Currently, the program takes five years to complete, Webb said, and includes about 460 patients.

“If the person doesn’t follow the conditions of the release, it can be revoked and [the patient] can be taken back to the hospital,” Webb said. “The [five-year period] begins again once they’re conditionally released again from the hospital.”

Webb said she couldn’t comment about whether Allen’s second-degree murder charges would result in him going back to the hospital.

“Just because someone has been previously acquitted [by] mental disease or defect, it doesn’t mean that that would happen if they had a subsequent charge,” Webb said. “It’s up to the judge.”

His January 2011 acquittal stemmed from Feb. 5, 2009, when his car ran out of gas, records said.

According to police reports, Allen, then 44, was approached by a University of Arkansas for Medical Sciences police officer, who told him that someone was getting him some gasoline.

He said he needed to meet his mother and tried to leave, but the officer told him he needed to wait, records said.Allen then called the female officer a “ho,” struck her in the face and approached her in “an aggressive manner,” records said.

The officer drew her weapon, and Allen told her “Just shoot me.
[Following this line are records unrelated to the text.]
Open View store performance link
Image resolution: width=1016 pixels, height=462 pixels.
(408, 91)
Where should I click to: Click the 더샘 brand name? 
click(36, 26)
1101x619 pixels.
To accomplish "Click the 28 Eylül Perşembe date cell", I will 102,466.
You’re not gonna shoot me,” the records said.

Allen was arrested without further confrontation, according to the court, but while he was being handcuffed, he told the officer that “they would both be dead that night.”

He was charged with felony terroristic threatening in that case.
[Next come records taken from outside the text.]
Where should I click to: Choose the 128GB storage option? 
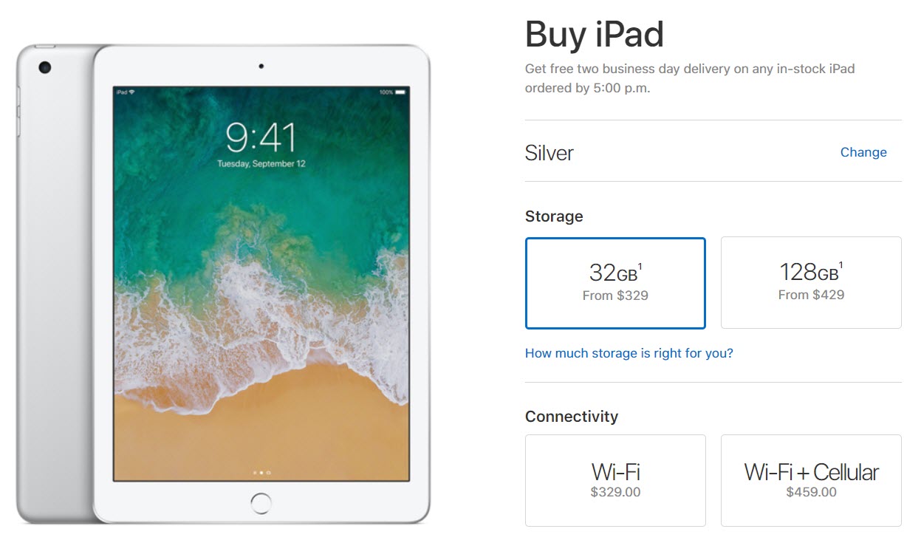pyautogui.click(x=811, y=283)
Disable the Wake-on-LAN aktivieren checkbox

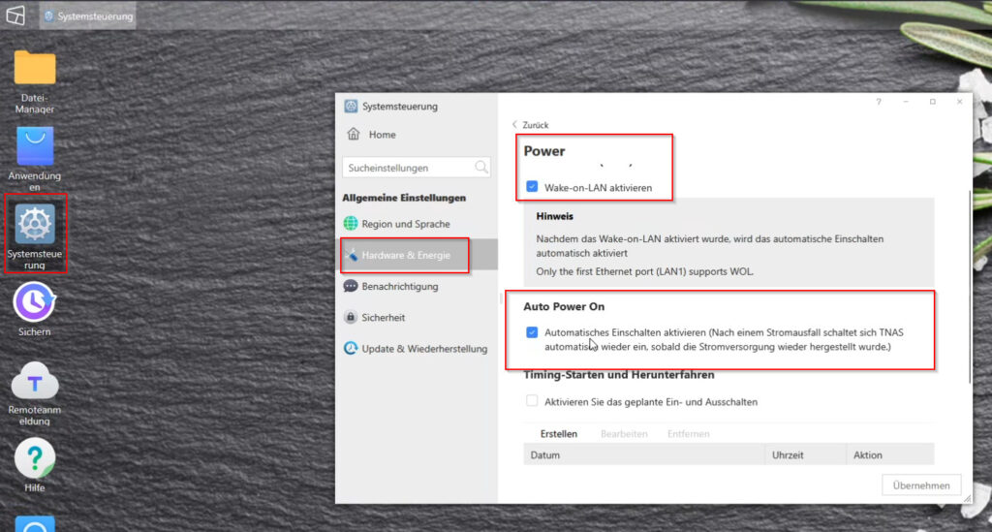(532, 187)
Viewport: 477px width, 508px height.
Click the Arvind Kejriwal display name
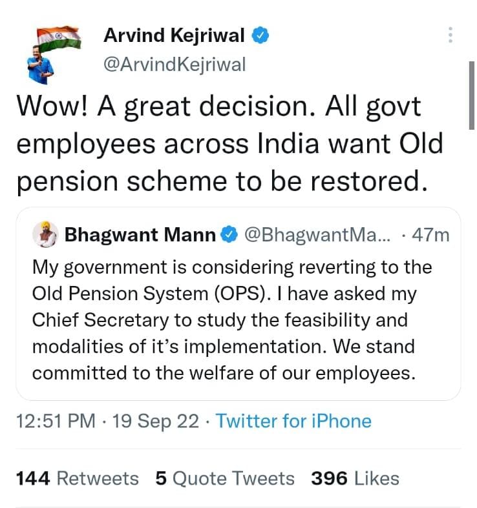click(x=174, y=36)
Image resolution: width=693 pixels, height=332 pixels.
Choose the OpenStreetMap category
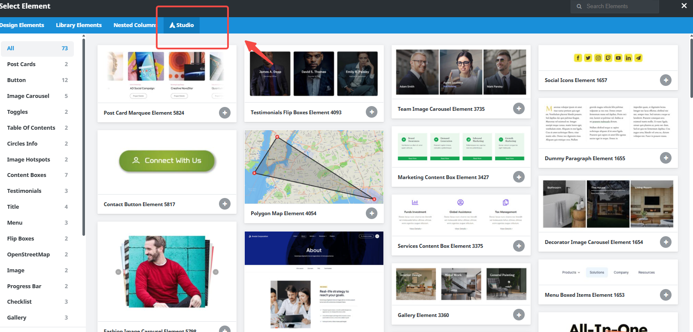coord(28,254)
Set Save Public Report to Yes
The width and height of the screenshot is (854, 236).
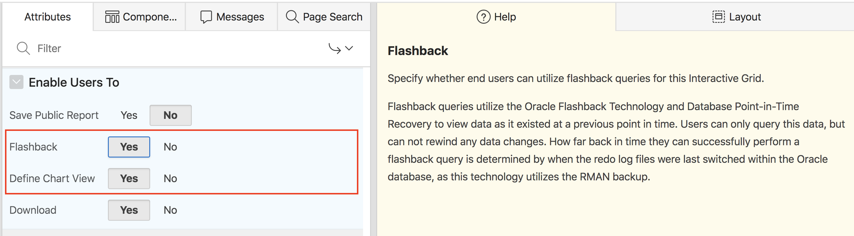point(129,115)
In October 2009, Allen was charged with another felony count of terroristic threatening after police said he sent threatening texts to a female acquaintance.

In 2000, Allen was diagnosed with bipolar disorder, according to court records. He told doctors that over several years he had checked himself in and out of the hospital after experiencing visual and auditory hallucinations.

According to court records, Allen - who was honorably discharged in 1986 after a three-year stint in the Army - had been hospitalized 10-20 times at the veterans hospital in Little Rock after failing to take his medication, which was used to treat “delusions related to believing the [Ku Klux Klan] will rob his bank,believing the ER doctor is in the KKK ... hallucinations of a half man/half beast.”

A Feb. 11, 2011, conditionalrelease report to the court said Allen had a “low likelihood of future violence if [he] continued in treatment and medication [compliance].”

Jacksonville Police Department spokesman April Kiser said Allen was headed to 8411 Arkansas 161 late Monday night after getting word that his mother had been in a car accident there that had damaged a gas main.

Police and fire crews had set up vehicles to block traffic until the gas main could be repaired, and according to Kiser, Allen veered around the emergency vehicles, aimed his van at the first-responders and accelerated.

Allen was arrested after additional police officers arrived at the scene.

He was being held Wednesday night at the Pulaski County jail in lieu of $750,000 bond.

Bowmaster and DiMatteo underwent surgery Tuesday and were in stable condition Wednesday, Kiser said.

Funds have been set up for Jones, Bowmaster and DiMatteo, Kiser said.A candlelight vigil for Jones, a Jacksonville firefighter for 31 years, is scheduled for 9 p.m. today at the fire station at 15923 Arch St. in Little Rock.